In an entire issue of The Anatomical Record dedicated to mummies, researchers describe how CT (computed tomography) scans - which use X-rays of virtual cross-sections of the body to create three-dimensional images - have become one of the leading diagnostic tools for the in-depth analysis of ancient mummies. Coupled with that has been the use of terahertz imaging or MRIs to give researchers a a more detailed look at mummified tissues.
"Noninvasive imaging of ancient tissues is of increasing interest in paleopathological studies, with conventional X-ray and computed tomography currently considered the diagnostic gold standard," Frank J. Rühli, an author on several papers who is part of the Swiss Mummy Project at the University of Zurich's Centre for Evolutionary Medicine, wrote. Using novel MRI techniques, he added, will broaden available methods for "noninvasive studies on ancient corpses, whether they have wet or dry soft tissue, or bone."

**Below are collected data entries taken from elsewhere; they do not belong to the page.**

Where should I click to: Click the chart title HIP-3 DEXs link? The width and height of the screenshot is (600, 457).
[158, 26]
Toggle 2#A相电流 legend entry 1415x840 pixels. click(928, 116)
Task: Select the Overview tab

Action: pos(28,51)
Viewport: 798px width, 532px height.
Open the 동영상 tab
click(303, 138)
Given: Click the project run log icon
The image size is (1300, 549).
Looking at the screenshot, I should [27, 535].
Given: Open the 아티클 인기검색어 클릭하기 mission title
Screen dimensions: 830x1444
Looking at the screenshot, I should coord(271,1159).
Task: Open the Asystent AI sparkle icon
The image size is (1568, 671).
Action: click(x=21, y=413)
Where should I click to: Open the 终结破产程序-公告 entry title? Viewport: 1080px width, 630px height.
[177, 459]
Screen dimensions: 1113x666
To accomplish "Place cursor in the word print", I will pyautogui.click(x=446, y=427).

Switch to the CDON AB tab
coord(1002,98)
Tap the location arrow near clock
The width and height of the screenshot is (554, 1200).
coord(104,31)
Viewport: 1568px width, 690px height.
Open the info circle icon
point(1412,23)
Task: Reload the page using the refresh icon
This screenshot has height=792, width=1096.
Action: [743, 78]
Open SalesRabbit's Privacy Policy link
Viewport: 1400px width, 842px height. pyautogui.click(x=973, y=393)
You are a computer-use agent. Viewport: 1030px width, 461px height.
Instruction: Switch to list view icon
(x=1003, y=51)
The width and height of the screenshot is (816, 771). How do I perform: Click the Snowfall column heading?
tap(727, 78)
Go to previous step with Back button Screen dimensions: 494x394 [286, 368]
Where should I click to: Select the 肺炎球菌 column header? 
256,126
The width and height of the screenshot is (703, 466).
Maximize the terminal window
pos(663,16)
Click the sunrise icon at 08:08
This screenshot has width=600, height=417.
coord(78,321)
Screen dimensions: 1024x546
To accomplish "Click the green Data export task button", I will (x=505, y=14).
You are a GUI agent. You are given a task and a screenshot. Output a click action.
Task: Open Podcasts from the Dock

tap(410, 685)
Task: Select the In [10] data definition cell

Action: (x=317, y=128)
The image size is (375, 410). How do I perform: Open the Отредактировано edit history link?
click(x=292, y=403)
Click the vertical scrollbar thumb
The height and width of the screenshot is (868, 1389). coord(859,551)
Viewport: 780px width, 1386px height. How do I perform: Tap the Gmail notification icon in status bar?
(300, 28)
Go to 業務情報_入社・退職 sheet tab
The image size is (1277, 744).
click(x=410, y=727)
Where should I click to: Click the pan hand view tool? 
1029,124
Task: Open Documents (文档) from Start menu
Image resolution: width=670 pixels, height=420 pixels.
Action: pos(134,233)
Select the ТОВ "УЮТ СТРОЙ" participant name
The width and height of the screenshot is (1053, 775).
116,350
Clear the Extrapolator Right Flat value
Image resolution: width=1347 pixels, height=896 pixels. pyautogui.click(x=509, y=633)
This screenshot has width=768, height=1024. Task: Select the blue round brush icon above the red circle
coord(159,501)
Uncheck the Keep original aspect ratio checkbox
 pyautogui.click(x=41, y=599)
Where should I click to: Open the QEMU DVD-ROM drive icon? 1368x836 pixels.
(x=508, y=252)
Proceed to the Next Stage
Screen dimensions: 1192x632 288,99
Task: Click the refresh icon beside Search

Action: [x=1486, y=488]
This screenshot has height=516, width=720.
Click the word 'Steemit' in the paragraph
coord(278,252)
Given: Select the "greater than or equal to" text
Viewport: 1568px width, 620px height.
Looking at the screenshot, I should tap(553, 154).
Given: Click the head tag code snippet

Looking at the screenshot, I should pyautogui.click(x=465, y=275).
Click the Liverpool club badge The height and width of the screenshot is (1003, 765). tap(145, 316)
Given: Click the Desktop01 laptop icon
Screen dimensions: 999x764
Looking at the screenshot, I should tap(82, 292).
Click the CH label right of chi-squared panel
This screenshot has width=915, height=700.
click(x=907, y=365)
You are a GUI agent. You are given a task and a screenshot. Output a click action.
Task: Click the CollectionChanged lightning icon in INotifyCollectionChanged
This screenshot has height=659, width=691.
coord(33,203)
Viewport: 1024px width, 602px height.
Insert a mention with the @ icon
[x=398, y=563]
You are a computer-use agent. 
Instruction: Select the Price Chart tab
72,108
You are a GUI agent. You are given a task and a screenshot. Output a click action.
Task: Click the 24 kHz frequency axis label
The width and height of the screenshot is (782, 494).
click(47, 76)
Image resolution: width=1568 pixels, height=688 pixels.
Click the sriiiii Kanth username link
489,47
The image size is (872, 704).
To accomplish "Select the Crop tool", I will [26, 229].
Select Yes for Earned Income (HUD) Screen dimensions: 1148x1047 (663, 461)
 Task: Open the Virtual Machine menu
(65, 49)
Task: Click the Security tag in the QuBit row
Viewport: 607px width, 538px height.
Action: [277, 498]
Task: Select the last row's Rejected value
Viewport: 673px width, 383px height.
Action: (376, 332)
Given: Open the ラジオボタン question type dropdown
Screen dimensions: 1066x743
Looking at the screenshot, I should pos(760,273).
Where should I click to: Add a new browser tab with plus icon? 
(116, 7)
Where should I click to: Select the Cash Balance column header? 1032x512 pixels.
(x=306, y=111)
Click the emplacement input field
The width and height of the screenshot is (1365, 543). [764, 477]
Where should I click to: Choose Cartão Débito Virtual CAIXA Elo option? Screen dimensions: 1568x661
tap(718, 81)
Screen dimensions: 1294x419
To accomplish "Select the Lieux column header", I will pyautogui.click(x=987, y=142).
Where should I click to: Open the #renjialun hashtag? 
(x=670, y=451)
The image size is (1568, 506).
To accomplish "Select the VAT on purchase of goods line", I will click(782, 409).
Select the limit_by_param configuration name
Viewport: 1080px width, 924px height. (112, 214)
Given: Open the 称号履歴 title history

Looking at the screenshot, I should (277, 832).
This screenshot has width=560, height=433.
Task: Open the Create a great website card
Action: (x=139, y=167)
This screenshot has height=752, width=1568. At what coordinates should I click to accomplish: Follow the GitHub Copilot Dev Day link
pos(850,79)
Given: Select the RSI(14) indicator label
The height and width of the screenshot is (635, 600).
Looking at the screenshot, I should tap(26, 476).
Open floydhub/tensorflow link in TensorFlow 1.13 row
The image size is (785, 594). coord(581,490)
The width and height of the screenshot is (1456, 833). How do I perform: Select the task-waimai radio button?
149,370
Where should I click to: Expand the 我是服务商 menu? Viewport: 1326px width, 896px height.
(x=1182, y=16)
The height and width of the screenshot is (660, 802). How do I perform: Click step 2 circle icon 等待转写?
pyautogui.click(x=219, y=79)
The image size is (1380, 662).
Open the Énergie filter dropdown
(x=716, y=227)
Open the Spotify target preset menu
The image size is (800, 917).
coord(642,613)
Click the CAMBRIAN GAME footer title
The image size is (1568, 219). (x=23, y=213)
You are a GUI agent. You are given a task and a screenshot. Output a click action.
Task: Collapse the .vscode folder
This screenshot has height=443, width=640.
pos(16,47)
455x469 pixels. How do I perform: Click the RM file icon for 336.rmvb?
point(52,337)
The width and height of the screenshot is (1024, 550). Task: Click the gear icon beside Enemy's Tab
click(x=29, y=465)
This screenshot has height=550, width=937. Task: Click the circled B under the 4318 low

Researchers in the past year have used the technology to determine that one mummy was a girl who lived more than 500 years ago in Peru. In another case, they used a CT scanner to determine that an Egyptian mummy still had her lungs - unusual since the organs were often removed before burial - and that she had an array of small objects around her head that might have been a headdress or shroud. And in still another example, they were able to use it to disprove a theory that King Tut suffered from a painful inflammatory disorder called ankylosing spondylitis.
In a case study highlighted in the journal, Samuel Marquez of the SUNY Downstate Medical Center and his colleagues used data gleaned from three CT scans of Egyptian mummies to explore a hypothesis that paranasal sinus size was related to the environment. The data from the mummies helped strengthen the case that, indeed, sinus size was related to climatic and temperature conditions.
And in what's undoubtedly one of the strangest cases ever to use such technology, scientists and hospital staff at a Dutch hospital used a CT scanner to determine that the mummified remains of a monk were contained inside a 1,000-year-old Buddha statue. The monk had evidently practiced the ancient tradition of self-mummification, in which Buddhist ascetics would starve themselves for years and essentially meditate themselves to death.
Along with the technological advances, the journal also features a literal who's who of mummies around the world - documenting examples from ancient Egypt to those found preserved in Danish bogs to the ice mummies of the Inuit peoples of Greenland. There are also studies detailing the mummies of Papua New Guinea and Peru.
Researchers discussed how studying the conditions and ailments of mummies could prove a boon to modern medicine - prompting some to suggest the time has come to develop a code of ethics for the handling of these specimens.
"Ancient mummies are an especially rich source of information about past human biological conditions as they originated worldwide and from different cultures and time periods," Janet Monge, of the University of Pennsylvania Museum of Archaeology and Anthropology, wrote, along with Rühli, in one of the articles.
"Mummies are likely to yield, for example, more ancient DNA than skeletal remains. The examples of contributions made by mummy studies to our medical knowledge are increasing," they wrote. "This is true particularly to the study of infectious diseases. Naturally and artificially mummified human remains have also been the source for genomic analyses of the adaptive evolution for example of Mycobacterium strains or with more recent mummified samples of the analyses of the Spanish flu."